Dopo che la Consulta ha dichiarato inammissibile il referendum con il quale oltre 1.200.000 italiani sollecitavano la riforma della legge elettorale, “il porcellum”, i partiti hanno tirato un sospiro di sollievo.
Quello che avrebbe rotte le uova nel paniere dei partiti, infatti, sarebbe stato il ripristino del voto di preferenza che avrebbe consentito ad ogni cittadino di scegliere i propri rappresentanti in Parlamento.
Il voto di preferenza, di fatto avrebbe sottratto, ai “capi bastone” dei partiti, il potere sovrano di assicurare il posto in parlamento a parenti, amici ed amici degli amici, per dar vita alla corte di fedeli scudieri.
Così, anche nel recente summit tra Alfano, Bersani e Casini per concordare una possibile nuova legge elettorale, i tre si sono trovati d’accordo esclusivamente su un punto: no al ritorno alle preferenze ma collegi elettorali i cui candidati saranno designati, comunque, dai “capi bastone”.
In altre parole, A + B + C riconfermano la loro volontà di cambiare a condizione di “lasciare le cose come sono”.
La stessa volontà di “lasciare le cose come sono” che i partiti mostrano anche sul tema scottante dei cosiddetti “rimborsi elettorali”, ciò nonostante le schifezze venute alla luce, prima nella ex “La Margherita”, ed in questi giorni nella Lega Nord.

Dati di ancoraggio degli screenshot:
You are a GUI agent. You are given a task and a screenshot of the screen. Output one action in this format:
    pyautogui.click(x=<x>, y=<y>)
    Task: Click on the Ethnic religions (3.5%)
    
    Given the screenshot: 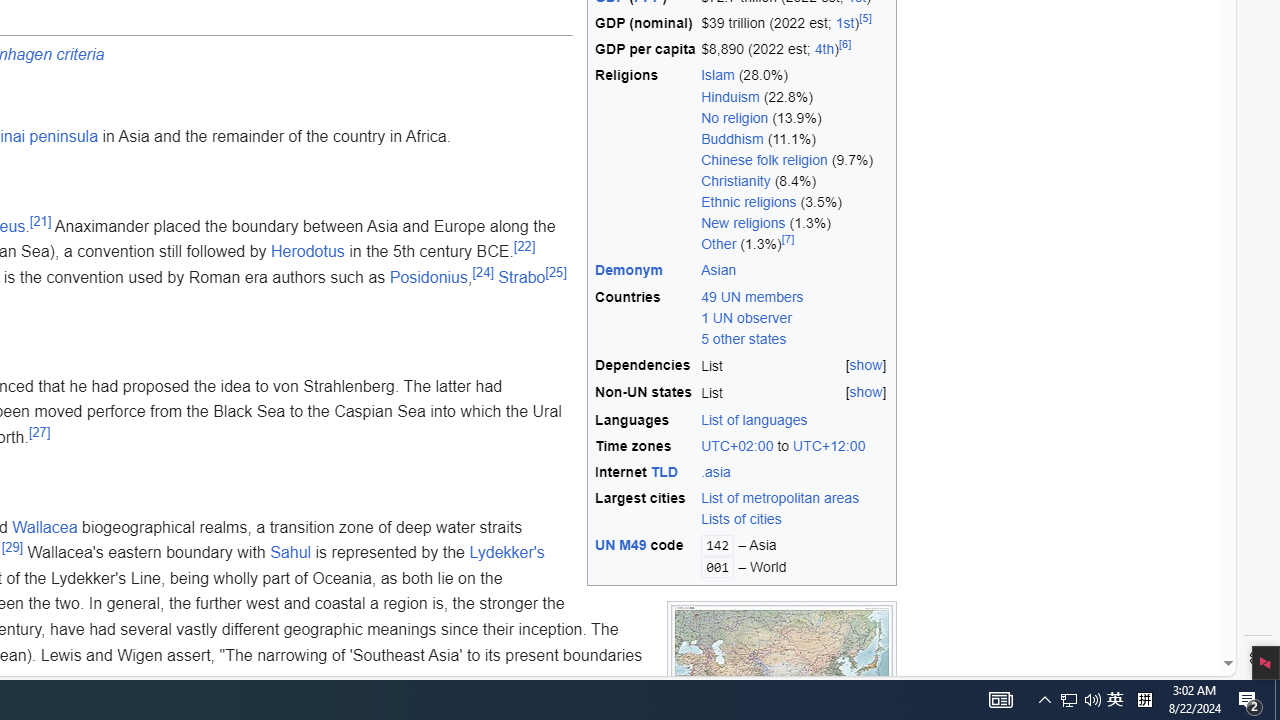 What is the action you would take?
    pyautogui.click(x=795, y=202)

● ESERCIZIO 1
Puoi riassumere in due frasi il testo sulla legge elettorale?
● ESERCIZIO 2
Puoi continuare il testo sulla legge elettorale dal punto in cui si ferma?
Le voci costituiscono un materiale a sé, distinto dal testo di studio.

● RISPOSTA 1
Dopo che la Consulta ha dichiarato inammissibile il referendum per riformare il «porcellum», i partiti hanno tirato un sospiro di sollievo, perché il ripristino del voto di preferenza avrebbe tolto ai «capi bastone» il potere di assicurare un seggio a parenti e amici. Nel summit tra Alfano, Bersani e Casini i tre si sono accordati solo sul no alle preferenze, con la stessa volontà di «lasciare le cose come sono» che i partiti mostrano anche sui rimborsi elettorali.

● RISPOSTA 2
Invece, cioè, di riconoscere che, negli ultimi dieci anni, ha truffato allo Stato 2 miliardi e 700 milioni di euro di rimborsi, a fronte di soli 700 milioni effettivamente spesi, questa manica di manigoldi non ha nessuna intenzione di promulgare una legge che circoscriva i rimborsi ai soli costi effettivamente sostenuti e documentati, come sarebbe logico e corretto.
Assolutamente no ! La Casta vorrebbe semplicemente proporre maggiore trasparenza dei bilanci dei partiti, confermando, così, la perversa intenzione di continuare a fare la cresta sui rimborsi elettorali.
Una cresta copiosa che negli ultimi 10 anni si è concretizzata nel depredare dalle casse dello Stato, e quindi dalle tasche di tutti i cittadini, ben 2 miliardi di euro per dilapidarli in cose che nulla hanno a che fare con l’attività politica, come, ad esempio, vacanze esotiche, auto di lusso, investimenti in Canada e Tanzania, ristrutturazione di case private, etc.
Così come recita Tancredi nel Gattopardo: “Se vogliamo che tutto rimanga come è, bisogna che tutto cambi”.